From what I have seen, I'd have to say no.

In line with the predominant trend of the last decade, they tend to become representatives of the partisan agenda of whichever party they belong to. This is not to criticize them for it: they have no more "obligation" to be independent than a former banker or lawyer or house painter. But outsiders should not overly valorize military service to the unrealistic point that it is assumed vets will behave markedly differently than any other class of people once they enter politics. In a way, this should be reassuring: they are not some praetorian guard with a special ethos, but an American cross section with broadly the same views as the rest of us.

I am not sure that Scott Taylor's present imbroglio in Virginia's second district meets the principles of civic service that communitarians want, nor do Duncan Hunter, Junior's shenanigans represent the kind of wisdom we are looking for in a legislator. As for being able to see beyond petty partisan bickering, neither Tom Cotton nor former representative Allen West appear to have anything distinctively different to offer.

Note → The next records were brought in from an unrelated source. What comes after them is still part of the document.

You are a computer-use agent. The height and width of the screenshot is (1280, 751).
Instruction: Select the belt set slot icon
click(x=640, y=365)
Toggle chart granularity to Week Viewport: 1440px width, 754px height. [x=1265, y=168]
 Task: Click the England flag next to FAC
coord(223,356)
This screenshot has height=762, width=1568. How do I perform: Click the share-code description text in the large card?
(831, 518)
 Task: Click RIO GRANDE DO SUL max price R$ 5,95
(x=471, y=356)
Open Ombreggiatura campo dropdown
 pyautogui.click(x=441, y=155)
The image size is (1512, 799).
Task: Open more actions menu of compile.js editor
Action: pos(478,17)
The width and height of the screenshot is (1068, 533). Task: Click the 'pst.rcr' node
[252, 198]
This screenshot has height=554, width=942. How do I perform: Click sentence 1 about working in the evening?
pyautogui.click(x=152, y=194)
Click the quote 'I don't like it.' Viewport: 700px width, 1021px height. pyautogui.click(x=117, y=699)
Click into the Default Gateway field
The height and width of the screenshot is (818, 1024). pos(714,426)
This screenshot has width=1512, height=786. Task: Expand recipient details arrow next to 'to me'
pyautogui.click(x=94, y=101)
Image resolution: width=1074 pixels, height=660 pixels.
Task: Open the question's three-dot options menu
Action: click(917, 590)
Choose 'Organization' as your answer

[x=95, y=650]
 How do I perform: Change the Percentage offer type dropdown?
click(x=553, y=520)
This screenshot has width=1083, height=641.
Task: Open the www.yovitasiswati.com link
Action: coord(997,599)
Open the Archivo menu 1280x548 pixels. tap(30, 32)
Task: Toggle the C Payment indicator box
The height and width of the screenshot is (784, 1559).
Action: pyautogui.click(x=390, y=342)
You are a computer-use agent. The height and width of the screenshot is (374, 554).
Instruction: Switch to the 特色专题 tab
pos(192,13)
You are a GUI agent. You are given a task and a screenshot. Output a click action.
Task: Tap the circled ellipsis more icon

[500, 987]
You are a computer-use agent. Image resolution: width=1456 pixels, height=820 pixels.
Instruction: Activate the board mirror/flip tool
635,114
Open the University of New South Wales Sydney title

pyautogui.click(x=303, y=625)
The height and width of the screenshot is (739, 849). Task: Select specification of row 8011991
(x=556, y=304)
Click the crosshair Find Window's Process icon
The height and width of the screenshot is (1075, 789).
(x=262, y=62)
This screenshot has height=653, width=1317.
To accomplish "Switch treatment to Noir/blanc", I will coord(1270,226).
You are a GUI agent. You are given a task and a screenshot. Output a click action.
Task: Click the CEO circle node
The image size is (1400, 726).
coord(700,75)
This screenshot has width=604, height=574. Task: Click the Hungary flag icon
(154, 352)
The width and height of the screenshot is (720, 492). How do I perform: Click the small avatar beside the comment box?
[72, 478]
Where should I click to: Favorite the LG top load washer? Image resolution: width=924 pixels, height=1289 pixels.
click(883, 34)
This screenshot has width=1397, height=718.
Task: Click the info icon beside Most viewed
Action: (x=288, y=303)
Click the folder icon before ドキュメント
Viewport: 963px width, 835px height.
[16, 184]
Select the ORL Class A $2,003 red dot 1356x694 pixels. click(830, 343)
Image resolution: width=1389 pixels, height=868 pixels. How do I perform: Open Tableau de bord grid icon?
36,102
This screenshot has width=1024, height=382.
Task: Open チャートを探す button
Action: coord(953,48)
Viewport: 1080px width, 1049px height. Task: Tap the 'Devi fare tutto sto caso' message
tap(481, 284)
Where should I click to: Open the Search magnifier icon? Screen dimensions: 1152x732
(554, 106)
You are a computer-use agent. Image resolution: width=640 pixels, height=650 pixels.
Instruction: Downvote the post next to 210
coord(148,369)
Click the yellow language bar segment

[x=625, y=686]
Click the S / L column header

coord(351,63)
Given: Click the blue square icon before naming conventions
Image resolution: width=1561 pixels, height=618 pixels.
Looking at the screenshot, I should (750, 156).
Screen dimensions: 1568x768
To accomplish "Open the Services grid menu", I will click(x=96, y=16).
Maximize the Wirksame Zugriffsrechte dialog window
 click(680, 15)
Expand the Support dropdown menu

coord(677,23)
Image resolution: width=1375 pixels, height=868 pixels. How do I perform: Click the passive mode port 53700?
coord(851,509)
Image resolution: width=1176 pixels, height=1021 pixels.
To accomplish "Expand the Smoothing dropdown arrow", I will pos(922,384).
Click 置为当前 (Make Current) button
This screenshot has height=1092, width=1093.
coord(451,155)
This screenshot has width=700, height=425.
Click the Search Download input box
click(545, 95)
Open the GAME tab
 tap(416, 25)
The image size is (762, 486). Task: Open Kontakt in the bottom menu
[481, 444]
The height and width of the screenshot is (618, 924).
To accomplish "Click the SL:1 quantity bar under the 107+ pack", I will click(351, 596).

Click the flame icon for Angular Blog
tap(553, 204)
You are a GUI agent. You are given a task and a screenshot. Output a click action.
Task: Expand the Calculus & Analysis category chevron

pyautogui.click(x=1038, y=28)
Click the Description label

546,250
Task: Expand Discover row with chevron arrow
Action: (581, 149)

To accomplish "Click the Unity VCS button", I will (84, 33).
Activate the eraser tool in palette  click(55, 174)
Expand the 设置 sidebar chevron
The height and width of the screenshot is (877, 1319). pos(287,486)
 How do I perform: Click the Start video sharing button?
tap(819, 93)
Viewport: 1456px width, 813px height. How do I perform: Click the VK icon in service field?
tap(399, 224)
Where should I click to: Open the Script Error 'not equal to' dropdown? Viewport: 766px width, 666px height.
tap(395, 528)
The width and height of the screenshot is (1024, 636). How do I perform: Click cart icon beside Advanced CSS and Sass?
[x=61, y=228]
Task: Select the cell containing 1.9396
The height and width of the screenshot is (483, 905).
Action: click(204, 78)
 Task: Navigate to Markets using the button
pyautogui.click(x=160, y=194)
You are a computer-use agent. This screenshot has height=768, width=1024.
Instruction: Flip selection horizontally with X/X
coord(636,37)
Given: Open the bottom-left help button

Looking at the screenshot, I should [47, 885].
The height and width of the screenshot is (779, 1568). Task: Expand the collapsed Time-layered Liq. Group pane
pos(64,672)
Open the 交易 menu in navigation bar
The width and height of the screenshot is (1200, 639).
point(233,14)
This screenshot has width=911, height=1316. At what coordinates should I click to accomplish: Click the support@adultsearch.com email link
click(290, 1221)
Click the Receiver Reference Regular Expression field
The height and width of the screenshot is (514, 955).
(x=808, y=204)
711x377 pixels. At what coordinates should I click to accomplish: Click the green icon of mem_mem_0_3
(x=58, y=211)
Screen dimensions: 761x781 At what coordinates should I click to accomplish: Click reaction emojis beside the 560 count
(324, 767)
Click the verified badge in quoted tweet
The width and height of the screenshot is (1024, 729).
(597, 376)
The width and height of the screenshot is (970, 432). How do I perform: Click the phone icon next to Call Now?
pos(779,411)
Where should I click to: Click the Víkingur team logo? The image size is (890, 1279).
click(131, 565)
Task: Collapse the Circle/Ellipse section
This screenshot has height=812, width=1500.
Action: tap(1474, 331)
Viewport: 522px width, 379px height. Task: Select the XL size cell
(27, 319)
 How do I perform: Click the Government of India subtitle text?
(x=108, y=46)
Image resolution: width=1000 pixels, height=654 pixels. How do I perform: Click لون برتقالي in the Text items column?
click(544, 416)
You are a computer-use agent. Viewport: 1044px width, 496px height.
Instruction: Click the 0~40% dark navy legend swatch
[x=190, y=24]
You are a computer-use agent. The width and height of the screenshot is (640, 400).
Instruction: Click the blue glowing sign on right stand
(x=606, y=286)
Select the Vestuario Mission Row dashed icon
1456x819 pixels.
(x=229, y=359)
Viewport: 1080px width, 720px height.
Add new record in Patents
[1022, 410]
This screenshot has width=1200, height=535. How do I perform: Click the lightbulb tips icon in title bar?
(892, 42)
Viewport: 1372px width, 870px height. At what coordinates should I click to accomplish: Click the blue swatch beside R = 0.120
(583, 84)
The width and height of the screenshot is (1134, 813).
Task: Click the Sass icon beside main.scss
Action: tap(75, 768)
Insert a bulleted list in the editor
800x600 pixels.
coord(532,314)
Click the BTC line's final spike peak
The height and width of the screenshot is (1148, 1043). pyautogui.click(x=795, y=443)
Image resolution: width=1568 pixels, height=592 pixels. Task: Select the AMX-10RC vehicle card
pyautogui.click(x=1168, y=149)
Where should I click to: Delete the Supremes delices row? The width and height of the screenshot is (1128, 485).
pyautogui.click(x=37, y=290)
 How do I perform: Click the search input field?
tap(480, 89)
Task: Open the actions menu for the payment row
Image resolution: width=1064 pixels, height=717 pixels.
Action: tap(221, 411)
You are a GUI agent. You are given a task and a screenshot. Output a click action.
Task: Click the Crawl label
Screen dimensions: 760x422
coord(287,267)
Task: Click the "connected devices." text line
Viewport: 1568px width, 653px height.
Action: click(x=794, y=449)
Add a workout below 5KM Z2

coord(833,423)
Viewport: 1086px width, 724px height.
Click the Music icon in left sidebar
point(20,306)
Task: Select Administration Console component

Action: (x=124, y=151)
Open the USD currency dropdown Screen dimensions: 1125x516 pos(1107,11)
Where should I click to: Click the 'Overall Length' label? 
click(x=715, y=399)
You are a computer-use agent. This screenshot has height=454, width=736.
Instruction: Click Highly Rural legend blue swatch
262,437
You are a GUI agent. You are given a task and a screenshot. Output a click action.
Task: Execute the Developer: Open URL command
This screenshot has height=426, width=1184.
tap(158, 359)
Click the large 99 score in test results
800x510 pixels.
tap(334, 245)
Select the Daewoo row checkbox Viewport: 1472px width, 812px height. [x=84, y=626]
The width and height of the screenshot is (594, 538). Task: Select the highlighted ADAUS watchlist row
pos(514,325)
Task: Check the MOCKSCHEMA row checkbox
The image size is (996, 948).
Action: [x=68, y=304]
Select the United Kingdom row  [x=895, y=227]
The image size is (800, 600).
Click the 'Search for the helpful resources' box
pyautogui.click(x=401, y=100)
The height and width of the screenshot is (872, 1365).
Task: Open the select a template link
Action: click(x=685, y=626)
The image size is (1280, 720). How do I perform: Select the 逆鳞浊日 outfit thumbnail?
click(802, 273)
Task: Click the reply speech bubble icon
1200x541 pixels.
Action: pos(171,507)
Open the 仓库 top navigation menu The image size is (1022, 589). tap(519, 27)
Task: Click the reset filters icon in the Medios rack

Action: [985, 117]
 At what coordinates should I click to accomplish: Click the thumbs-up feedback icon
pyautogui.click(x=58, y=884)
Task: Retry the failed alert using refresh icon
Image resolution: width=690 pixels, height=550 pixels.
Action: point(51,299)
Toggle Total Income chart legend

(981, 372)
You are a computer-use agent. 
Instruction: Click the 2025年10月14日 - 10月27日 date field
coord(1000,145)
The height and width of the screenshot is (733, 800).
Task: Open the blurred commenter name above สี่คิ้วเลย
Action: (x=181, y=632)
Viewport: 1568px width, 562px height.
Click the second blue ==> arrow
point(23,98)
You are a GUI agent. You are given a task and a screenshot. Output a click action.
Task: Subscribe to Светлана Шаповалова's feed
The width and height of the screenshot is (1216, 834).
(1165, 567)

It was ever thus: for every Bob Dole or JFK, we had a Strom Thurmond or a Tail Gunner Joe McCarthy.

The notion that a different class of legislator will save representative democracy in America may be a form of emotional escapism. The current partisan political culture is so all-enveloping that it is probably a wish-dream to assume that one occupational class is immune to it.


And finally for now, in similar spirit, about the different generational effects of service in uniform:

I sure hope the “neutrality” you describe in your comments about returning military running for office are true.  My observations of some Vietnam-era vets has been that they are almost to a man decidedly right of center.

My husband is a Vietnam vet and also a staunch progressive, therefore Democrat.  His buddies with whom he has occasional contact are quite the opposite.  Some of their comments, which I have read, were disturbing and distasteful (from mostly naval officers).

Maybe the younger vets have more open minds - I pray that be so.